Correlation Between SMA Solar and SMA SOLAR
Can any of the company-specific risk be diversified away by investing in both SMA Solar and SMA SOLAR at the same time? Although using a correlation coefficient on its own may not help to predict future stock returns, this module helps to understand the diversifiable risk of combining SMA Solar and SMA SOLAR into the same portfolio, which is an essential part of the fundamental portfolio management process.
By analyzing existing cross correlation between SMA Solar Technology and SMA SOLAR T, you can compare the effects of market volatilities on SMA Solar and SMA SOLAR and check how they will diversify away market risk if combined in the same portfolio for a given time horizon. You can also utilize pair trading strategies of matching a long position in SMA Solar with a short position of SMA SOLAR. Check out your portfolio center. Please also check ongoing floating volatility patterns of SMA Solar and SMA SOLAR.

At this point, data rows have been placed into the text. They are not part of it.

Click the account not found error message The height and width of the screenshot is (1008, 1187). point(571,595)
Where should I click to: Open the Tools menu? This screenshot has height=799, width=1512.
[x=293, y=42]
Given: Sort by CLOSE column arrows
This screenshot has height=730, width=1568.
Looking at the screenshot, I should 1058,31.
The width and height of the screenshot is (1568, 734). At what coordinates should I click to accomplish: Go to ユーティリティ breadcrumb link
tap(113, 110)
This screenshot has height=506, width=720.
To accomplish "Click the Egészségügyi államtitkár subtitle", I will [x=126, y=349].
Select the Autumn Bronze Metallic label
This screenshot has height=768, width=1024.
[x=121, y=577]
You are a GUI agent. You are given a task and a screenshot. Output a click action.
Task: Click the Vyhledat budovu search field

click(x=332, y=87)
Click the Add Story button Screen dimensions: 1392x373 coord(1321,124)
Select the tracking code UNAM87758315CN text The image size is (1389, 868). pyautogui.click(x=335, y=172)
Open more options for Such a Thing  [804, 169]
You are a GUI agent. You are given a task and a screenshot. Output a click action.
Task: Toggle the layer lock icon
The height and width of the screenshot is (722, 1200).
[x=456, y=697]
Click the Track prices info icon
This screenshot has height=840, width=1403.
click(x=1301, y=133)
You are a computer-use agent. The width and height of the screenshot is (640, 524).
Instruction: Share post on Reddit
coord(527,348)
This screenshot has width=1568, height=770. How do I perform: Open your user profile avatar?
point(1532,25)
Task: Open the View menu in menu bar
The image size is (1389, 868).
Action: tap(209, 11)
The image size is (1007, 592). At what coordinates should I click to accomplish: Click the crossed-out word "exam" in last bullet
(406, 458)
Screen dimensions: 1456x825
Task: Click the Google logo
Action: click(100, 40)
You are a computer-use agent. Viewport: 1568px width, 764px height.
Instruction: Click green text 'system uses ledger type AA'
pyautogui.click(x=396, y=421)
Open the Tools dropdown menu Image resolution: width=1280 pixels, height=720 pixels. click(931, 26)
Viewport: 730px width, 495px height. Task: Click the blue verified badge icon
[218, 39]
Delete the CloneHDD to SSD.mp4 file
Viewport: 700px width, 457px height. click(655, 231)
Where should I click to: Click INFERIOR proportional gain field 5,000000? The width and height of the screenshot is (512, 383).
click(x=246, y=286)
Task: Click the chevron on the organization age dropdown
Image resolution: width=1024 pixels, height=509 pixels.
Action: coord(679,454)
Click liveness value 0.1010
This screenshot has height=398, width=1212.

Diversification Opportunities for SMA Solar and SMA SOLAR
Almost no diversification
The 3 months correlation between SMA and SMA is 0.92. Overlapping area represents the amount of risk that can be diversified away by holding SMA Solar Technology and SMA SOLAR T in the same portfolio, assuming nothing else is changed. The correlation between historical prices or returns on SMA SOLAR T and SMA Solar is a relative statistical measure of the degree to which these equity instruments tend to move together. The correlation coefficient measures the extent to which returns on SMA Solar Technology are associated (or correlated) with SMA SOLAR. Values of the correlation coefficient range from -1 to +1, where. The correlation of zero (0) is possible when the price movement of SMA SOLAR T has no effect on the direction of SMA Solar i.e., SMA Solar and SMA SOLAR go up and down completely randomly.
Pair Corralation between SMA Solar and SMA SOLAR
Assuming the 90 days trading horizon SMA Solar Technology is expected to under-perform the SMA SOLAR. But the stock apears to be less risky and, when comparing its historical volatility, SMA Solar Technology is 1.83 times less risky than SMA SOLAR. The stock trades about -0.01 of its potential returns per unit of risk. The SMA SOLAR T is currently generating about 0.01 of returns per unit of risk over similar time horizon. If you would invest 160.00 in SMA SOLAR T on October 10, 2024 and sell it today you would lose (19.00) from holding SMA SOLAR T or give up 11.87% of portfolio value over 90 days.
Time Period | 3 Months [change] |
Direction | Moves Together |
Strength | Very Strong |
Accuracy | 100.0% |
Values | Daily Returns |
SMA Solar Technology vs. SMA SOLAR T
Performance |
Timeline |
SMA Solar Technology |
SMA SOLAR T |
SMA Solar and SMA SOLAR Volatility Contrast
Predicted Return Density |
Returns |
Pair Trading with SMA Solar and SMA SOLAR
The main advantage of trading using opposite SMA Solar and SMA SOLAR positions is that it hedges away some unsystematic risk. Because of two separate transactions, even if SMA Solar position performs unexpectedly, SMA SOLAR can make up some of the losses. Pair trading also minimizes risk from directional movements in the market. For example, if an entire industry or sector drops because of unexpected headlines, the short position in SMA SOLAR will offset losses from the drop in SMA SOLAR's long position.SMA Solar vs. Scandinavian Tobacco Group | SMA Solar vs. IMPERIAL TOBACCO | SMA Solar vs. WIZZ AIR HLDGUNSPADR4 | SMA Solar vs. Westinghouse Air Brake |
SMA SOLAR vs. Nanjing Panda Electronics | SMA SOLAR vs. TAL Education Group | SMA SOLAR vs. UET United Electronic | SMA SOLAR vs. STMicroelectronics NV |
Check out your portfolio center.Note that this page's information should be used as a complementary analysis to find the right mix of equity instruments to add to your existing portfolios or create a brand new portfolio. You can also try the Portfolio Manager module to state of the art Portfolio Manager to monitor and improve performance of your invested capital.